Regional Forest Monitoring Strategies Building on Multi-Sensor Integration Concepts
Hill, Joachim; Buddenbaum, Henning; Pueschel, Pyare; Stoffels, Johannes; Sachtleber, Thomas; Stern, Oksana; Nink, Sascha; Mader, Sebastian; Mandelkow, Alexander
University of Trier, Environmental Remote Sensing and Geoinformatics, GERMANY
Forest ecosystems cover large parts of the Earth's land surface and are among the most important providers of central ecosystem services. With the largest storages of biomass worldwide and acting as the most important terrestrial carbon dioxide sink, forests fulfill important ecological (e.g. biodiversity, feedback mechanisms), economic (e.g. timber production), and socioeconomic (e.g. recreation) functions. At the same time, forests and forest ecosystems are under accelerating pressure due to regional impacts of global warming and changing socio-economic conditions.
In most European countries operative and sustainable forest management institutions are facing the challenge of coping with the complexity of these issues, while additionally being under the pressure of increasing financial and personnel cuts. Against this background, there is a substantial need for developing forest monitoring strategies that make optimum use of the range of available and future remote sensing instruments.
Primary tasks to be considered include wall-to-wall mapping products of tree species and development stages (age groups), the disaggregation of state-wide timber volume and biomass estimates to the level of smaller forest management units, the assessment of climate-sensitive site conditions for key tree species, the design of integrated early warning systems for local outbreaks of insect infestations as well as the monitoring of changing habitat structures. The specific requirements emerging from these tasks can only be addressed by networking sensors with varying spatial, temporal and spectral coverage and resolution.

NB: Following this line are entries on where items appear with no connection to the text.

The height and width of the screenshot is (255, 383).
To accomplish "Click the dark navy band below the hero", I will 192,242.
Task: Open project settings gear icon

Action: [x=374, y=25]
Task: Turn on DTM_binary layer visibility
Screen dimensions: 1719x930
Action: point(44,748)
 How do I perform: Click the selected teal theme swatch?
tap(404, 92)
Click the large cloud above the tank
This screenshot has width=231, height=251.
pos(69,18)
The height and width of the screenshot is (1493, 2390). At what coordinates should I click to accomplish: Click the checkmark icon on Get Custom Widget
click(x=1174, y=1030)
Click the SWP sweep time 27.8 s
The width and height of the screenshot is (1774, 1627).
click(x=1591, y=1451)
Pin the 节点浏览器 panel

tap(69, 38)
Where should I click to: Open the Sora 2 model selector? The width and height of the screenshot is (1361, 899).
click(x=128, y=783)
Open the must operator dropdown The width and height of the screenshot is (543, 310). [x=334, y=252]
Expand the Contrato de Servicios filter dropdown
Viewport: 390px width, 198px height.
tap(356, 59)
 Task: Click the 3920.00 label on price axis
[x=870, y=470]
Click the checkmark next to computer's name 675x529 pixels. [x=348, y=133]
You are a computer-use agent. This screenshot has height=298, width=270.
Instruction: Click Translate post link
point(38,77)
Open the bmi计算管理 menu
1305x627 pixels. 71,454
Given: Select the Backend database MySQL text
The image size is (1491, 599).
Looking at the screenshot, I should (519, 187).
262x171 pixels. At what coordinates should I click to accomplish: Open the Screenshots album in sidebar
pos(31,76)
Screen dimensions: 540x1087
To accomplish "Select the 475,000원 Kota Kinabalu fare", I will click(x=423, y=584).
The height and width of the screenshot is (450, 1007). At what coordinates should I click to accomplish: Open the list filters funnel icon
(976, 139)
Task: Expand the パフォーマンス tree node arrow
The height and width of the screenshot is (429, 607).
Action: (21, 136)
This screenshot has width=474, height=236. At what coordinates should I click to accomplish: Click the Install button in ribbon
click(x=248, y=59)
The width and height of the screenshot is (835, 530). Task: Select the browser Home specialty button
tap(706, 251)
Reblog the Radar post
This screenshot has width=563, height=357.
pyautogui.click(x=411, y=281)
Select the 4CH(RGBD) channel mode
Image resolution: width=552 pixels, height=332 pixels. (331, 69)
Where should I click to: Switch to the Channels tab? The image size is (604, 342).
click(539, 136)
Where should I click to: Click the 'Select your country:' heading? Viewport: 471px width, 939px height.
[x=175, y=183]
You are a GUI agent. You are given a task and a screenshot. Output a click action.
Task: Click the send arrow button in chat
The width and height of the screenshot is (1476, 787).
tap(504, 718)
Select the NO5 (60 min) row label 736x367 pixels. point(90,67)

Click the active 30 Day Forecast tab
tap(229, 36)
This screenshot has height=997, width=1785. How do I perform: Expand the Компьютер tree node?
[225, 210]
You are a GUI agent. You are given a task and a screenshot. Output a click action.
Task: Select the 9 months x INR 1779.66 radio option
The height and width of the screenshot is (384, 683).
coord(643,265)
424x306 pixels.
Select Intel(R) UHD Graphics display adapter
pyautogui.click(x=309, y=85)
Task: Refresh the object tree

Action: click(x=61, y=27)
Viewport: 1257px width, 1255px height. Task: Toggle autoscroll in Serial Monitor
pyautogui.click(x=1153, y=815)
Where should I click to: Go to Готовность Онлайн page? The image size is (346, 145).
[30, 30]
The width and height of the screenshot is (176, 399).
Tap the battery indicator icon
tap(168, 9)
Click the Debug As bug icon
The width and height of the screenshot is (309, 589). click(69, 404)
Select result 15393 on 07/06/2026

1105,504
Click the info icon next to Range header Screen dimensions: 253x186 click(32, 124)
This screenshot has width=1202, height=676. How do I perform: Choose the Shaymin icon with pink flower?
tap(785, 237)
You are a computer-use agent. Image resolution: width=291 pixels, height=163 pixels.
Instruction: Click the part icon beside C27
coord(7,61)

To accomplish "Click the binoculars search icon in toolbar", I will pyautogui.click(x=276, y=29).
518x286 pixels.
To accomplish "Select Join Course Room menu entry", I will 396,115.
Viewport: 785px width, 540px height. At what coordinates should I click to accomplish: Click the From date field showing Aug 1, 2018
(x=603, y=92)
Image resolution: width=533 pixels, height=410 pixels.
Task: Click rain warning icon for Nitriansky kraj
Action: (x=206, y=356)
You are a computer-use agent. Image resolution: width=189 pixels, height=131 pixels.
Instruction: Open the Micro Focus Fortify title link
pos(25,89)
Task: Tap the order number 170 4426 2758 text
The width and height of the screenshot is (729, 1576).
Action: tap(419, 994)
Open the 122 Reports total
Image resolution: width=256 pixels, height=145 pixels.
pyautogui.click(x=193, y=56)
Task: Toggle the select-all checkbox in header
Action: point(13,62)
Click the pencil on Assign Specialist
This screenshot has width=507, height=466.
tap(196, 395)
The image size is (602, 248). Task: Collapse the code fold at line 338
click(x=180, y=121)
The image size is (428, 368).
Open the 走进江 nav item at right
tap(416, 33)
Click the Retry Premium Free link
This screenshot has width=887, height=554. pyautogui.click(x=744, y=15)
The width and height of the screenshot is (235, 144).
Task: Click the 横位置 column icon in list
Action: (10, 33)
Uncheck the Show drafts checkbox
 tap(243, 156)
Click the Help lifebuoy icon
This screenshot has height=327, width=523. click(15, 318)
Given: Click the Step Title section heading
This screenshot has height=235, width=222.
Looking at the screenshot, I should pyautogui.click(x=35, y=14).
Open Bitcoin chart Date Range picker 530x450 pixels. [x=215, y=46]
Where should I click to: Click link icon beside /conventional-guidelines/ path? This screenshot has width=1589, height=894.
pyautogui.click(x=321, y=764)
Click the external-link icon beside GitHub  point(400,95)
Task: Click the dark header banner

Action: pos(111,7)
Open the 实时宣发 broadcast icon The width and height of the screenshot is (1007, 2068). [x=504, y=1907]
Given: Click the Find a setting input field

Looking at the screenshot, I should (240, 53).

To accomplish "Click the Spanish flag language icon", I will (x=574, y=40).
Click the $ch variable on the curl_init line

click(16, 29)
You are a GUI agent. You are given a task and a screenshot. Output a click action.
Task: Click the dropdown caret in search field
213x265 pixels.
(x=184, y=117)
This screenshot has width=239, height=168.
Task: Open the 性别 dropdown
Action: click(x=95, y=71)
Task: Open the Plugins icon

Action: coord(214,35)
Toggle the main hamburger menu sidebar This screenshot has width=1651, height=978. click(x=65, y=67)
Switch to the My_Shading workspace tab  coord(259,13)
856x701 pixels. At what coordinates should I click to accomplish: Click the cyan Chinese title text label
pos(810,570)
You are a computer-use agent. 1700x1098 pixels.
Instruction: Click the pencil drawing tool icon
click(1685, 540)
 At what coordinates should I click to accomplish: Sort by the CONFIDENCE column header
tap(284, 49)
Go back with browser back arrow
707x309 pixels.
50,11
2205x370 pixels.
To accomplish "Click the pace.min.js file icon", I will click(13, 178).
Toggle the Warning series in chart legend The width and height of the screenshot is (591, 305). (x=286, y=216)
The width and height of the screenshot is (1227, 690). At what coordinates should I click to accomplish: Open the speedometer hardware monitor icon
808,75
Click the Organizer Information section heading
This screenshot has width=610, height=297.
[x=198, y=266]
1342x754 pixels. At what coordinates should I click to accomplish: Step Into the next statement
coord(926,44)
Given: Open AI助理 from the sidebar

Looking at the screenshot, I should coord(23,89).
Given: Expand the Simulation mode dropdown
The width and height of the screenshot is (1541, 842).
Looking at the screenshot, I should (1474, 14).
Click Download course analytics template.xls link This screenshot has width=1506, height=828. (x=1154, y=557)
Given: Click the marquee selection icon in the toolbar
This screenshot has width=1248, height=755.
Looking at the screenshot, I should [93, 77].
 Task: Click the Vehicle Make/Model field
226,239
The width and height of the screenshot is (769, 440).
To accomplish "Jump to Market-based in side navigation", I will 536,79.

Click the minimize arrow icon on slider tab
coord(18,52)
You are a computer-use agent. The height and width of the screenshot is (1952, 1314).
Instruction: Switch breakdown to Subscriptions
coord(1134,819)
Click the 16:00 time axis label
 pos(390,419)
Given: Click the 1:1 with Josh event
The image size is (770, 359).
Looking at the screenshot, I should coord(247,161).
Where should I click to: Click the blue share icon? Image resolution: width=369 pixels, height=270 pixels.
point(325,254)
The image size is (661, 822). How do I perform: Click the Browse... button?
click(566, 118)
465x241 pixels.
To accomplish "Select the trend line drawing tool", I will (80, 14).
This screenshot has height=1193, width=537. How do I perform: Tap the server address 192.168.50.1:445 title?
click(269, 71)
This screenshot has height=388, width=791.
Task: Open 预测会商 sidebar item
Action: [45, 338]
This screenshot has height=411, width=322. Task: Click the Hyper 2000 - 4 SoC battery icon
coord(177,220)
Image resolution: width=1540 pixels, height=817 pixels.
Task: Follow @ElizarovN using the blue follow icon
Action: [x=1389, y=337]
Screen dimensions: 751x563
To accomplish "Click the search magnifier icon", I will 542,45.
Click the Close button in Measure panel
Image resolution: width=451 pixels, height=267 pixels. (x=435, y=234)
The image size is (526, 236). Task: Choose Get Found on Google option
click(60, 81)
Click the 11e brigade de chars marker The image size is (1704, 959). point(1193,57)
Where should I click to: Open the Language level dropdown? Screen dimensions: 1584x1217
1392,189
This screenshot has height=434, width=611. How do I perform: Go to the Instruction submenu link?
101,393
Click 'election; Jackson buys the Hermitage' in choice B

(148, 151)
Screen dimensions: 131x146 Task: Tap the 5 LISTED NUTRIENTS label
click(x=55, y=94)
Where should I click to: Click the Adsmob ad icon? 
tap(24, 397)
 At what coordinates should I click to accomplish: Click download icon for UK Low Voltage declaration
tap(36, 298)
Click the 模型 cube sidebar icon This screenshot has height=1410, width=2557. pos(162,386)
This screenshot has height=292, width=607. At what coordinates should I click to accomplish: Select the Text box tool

EO-derived maps of tree species distribution have already proven their competitiveness with field surveys (fig. 1). Due to the more frequent revisit capabilities and extended spatial coverage a combination of existing (e.g. RapidEye) and forthcoming earth observation systems (e.g. Landsat-8 OLI and Sentinel-2 MSI) will substantially increase the existing capacities to update state-wide mapping products; these are urgently required for closing the emerging gap with respect to terrestrial inventories. While these products are complemented by employing active remote sensing systems for supporting resource assessments, hot spot areas of structural and qualitative changes require the use of hyperspectral satellite systems (such as EnMAP) or airborne sensors (e.g. HySpex). With respect to triggering local interventions (e.g. processing of storm-damaged areas, or protective chopping within beetle attack areas) the process chain might integrate UAV deployments and specific target-oriented fieldwork.
This paper aims at demonstrating how systems operating at different spectral and spatial scales can be integrated to complement the existing but expensive ground-based surveys and thereby provide support for operational forest services. It builds on experiences from a long-term cooperation with the state forest administration of the Rhineland-Palatinate federal state in Germany.